* To do *
Locate every line in the records below that contains the word "heading", and copy each one.

Stored items:
((

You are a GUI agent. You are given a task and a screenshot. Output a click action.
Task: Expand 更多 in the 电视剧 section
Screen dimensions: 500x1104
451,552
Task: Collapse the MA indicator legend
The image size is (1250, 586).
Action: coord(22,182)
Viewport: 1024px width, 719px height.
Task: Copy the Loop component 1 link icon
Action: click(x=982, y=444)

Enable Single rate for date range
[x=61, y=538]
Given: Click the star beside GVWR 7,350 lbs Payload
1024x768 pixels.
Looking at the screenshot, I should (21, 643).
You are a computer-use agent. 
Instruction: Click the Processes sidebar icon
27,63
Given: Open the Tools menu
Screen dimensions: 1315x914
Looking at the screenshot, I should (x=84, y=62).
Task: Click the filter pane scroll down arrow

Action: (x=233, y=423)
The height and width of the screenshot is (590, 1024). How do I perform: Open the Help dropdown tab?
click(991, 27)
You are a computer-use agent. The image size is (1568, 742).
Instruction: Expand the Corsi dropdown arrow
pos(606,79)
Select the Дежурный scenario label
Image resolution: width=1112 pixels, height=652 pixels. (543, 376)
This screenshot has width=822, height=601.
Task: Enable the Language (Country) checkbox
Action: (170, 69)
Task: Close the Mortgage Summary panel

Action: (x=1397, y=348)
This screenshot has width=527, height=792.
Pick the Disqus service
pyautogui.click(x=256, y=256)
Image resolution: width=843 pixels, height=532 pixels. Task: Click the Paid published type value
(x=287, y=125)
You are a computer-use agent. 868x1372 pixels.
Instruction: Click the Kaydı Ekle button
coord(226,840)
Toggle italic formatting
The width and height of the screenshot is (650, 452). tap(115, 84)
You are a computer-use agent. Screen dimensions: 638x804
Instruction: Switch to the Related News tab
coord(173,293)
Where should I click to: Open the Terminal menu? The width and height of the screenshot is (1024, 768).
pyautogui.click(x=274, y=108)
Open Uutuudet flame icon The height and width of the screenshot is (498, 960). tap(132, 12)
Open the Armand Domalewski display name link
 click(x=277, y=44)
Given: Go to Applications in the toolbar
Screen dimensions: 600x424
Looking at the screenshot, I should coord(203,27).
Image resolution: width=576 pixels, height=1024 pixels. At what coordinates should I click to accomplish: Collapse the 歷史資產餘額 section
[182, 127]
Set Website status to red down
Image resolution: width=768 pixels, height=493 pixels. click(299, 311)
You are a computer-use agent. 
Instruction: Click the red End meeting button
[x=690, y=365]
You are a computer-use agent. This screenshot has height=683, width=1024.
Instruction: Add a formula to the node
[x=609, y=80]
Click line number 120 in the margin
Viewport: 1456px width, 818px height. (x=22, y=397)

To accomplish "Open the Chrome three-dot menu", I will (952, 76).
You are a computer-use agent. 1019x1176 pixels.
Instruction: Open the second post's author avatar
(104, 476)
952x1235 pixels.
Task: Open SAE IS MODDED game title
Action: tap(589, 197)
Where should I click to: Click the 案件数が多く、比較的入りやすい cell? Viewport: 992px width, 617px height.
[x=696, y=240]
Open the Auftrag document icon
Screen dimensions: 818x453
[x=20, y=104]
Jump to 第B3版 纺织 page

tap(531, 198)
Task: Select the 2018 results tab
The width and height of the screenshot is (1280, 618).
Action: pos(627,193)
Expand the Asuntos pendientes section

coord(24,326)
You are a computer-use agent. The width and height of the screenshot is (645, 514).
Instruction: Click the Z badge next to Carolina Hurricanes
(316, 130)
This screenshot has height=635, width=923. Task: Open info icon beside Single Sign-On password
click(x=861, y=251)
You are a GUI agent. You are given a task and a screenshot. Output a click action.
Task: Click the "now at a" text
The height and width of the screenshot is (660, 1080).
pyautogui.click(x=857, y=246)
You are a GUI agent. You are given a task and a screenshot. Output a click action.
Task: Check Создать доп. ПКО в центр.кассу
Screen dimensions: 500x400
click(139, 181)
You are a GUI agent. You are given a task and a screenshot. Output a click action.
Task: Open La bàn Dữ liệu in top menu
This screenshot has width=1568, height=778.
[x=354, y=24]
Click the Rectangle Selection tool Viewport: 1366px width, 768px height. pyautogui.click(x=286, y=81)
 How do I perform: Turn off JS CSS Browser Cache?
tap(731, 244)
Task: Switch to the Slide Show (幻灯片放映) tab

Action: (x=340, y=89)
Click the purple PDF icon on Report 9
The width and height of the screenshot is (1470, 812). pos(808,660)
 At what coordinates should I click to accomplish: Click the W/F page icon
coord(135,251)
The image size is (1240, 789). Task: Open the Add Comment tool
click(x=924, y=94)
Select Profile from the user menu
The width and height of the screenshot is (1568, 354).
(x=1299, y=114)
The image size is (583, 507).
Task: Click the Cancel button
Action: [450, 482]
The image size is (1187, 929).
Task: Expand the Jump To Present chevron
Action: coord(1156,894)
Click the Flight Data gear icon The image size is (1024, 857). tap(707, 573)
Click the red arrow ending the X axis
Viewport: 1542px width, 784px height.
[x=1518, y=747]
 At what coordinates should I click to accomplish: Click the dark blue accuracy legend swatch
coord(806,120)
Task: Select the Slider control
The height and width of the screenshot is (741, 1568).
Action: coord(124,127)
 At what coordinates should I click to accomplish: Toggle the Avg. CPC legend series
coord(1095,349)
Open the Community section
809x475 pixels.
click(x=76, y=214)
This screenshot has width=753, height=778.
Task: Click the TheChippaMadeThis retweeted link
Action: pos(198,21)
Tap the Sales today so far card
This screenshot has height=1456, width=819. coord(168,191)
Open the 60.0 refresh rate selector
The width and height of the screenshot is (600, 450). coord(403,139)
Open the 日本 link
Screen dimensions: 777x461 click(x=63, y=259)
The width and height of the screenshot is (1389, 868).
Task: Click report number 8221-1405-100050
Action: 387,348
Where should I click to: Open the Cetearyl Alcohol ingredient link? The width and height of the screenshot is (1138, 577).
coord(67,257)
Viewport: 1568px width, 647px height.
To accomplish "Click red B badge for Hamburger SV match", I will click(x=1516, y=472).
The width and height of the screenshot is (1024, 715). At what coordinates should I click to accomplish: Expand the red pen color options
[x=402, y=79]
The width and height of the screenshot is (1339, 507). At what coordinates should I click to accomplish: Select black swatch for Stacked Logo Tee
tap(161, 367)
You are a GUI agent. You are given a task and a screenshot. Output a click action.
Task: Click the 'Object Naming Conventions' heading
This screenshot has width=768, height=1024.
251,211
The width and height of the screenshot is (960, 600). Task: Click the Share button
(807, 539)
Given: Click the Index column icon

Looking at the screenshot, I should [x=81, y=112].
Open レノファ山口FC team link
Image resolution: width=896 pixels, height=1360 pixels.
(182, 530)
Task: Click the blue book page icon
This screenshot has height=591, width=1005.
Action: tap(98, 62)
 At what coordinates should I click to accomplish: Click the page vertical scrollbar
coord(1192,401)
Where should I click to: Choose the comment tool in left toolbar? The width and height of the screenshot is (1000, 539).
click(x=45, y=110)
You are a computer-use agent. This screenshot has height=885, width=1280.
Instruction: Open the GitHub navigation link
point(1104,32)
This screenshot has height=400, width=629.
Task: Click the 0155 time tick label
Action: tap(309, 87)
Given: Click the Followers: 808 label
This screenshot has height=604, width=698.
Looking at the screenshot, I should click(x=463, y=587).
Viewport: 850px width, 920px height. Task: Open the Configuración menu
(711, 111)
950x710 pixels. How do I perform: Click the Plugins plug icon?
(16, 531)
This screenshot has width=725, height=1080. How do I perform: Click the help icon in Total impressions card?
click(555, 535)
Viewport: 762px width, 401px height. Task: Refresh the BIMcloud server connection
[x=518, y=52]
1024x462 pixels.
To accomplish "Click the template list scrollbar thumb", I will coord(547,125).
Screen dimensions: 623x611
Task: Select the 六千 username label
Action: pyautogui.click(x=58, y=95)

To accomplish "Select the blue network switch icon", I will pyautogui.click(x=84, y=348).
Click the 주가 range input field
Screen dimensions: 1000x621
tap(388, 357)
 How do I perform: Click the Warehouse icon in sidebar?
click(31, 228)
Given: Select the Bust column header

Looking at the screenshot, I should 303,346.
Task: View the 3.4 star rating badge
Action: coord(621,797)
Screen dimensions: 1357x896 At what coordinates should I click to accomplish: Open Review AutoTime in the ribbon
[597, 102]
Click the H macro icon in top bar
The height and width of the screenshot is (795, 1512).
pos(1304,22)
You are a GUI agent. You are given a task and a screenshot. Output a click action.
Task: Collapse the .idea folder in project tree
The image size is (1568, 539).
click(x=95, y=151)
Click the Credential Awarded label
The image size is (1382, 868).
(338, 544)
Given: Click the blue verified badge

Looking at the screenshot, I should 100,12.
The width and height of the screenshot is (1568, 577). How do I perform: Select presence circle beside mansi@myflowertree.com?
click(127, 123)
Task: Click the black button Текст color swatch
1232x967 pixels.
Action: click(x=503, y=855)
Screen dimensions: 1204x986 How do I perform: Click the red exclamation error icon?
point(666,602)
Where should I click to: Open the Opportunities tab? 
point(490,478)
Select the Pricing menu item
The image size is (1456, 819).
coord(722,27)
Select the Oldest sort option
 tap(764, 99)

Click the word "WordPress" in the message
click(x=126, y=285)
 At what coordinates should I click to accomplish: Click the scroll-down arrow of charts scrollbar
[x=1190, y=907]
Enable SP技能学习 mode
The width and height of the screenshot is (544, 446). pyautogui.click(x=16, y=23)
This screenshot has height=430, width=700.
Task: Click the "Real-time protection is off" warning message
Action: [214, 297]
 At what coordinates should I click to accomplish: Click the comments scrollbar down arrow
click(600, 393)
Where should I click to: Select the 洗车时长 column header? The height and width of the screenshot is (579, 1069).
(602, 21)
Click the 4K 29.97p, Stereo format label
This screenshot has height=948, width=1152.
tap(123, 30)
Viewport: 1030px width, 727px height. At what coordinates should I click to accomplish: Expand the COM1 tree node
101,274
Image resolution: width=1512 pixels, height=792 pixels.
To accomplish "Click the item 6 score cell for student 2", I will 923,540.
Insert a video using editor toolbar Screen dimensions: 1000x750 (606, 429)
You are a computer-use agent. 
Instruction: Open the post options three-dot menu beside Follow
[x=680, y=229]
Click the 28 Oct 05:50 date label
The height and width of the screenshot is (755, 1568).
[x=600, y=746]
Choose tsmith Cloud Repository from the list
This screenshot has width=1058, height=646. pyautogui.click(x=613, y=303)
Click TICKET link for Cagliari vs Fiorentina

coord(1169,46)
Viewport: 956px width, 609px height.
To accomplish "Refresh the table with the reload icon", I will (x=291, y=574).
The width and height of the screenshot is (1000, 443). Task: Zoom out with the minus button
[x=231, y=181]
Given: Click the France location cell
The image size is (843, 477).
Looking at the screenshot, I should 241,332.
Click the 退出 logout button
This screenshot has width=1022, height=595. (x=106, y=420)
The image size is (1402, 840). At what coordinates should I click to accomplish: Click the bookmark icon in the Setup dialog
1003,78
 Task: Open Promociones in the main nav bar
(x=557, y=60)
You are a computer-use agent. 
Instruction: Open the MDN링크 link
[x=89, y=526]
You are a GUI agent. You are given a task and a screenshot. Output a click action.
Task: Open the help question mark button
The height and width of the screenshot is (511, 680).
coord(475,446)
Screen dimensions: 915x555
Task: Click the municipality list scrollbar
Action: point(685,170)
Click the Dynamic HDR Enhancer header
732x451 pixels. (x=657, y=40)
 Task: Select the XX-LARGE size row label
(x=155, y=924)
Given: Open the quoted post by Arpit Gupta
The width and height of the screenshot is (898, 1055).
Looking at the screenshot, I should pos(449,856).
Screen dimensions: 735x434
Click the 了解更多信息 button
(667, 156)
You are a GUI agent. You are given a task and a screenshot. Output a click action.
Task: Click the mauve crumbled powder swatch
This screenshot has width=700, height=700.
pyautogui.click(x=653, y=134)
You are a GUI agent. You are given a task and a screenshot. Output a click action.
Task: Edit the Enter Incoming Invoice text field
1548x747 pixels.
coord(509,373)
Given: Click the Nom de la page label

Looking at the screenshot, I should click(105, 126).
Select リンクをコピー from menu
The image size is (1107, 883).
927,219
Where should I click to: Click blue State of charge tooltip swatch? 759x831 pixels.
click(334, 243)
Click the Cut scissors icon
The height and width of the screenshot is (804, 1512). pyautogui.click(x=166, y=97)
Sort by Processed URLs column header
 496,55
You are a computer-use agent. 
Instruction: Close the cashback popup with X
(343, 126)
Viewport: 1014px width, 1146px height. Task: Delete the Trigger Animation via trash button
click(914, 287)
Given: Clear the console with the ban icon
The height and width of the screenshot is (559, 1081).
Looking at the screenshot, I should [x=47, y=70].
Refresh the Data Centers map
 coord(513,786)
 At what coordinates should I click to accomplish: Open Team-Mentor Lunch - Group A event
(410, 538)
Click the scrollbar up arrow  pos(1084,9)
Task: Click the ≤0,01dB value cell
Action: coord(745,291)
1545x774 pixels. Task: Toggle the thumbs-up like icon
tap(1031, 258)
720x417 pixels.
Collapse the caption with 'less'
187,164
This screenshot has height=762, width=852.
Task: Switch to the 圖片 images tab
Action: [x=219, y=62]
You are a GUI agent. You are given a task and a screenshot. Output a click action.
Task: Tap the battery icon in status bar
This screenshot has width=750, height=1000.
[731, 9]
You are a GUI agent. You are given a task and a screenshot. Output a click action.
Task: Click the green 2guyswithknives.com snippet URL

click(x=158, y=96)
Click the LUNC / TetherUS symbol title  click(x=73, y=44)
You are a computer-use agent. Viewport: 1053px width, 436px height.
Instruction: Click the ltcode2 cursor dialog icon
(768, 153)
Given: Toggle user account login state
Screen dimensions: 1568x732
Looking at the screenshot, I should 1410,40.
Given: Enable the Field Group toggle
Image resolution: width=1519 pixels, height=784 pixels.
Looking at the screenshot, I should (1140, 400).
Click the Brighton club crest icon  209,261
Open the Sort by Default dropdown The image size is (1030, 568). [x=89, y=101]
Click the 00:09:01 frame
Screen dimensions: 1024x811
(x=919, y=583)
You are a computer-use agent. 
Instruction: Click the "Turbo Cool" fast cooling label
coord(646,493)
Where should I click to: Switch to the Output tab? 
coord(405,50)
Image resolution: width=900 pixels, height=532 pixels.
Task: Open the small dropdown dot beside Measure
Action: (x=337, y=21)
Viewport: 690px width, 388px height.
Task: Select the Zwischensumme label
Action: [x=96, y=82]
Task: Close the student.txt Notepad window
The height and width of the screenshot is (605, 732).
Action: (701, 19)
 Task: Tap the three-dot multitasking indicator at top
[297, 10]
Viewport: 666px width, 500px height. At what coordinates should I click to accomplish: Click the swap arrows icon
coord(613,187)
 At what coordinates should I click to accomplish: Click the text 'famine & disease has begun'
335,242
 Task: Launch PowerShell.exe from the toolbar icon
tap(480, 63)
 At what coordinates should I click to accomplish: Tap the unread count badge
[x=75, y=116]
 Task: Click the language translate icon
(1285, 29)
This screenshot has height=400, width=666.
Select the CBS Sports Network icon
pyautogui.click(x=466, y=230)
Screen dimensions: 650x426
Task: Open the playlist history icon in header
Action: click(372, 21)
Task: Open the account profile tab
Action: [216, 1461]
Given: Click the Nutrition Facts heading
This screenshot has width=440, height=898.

))

* Exercise output *
Task: Click the 'Object Naming Conventions' heading
Given: Click the Nutrition Facts heading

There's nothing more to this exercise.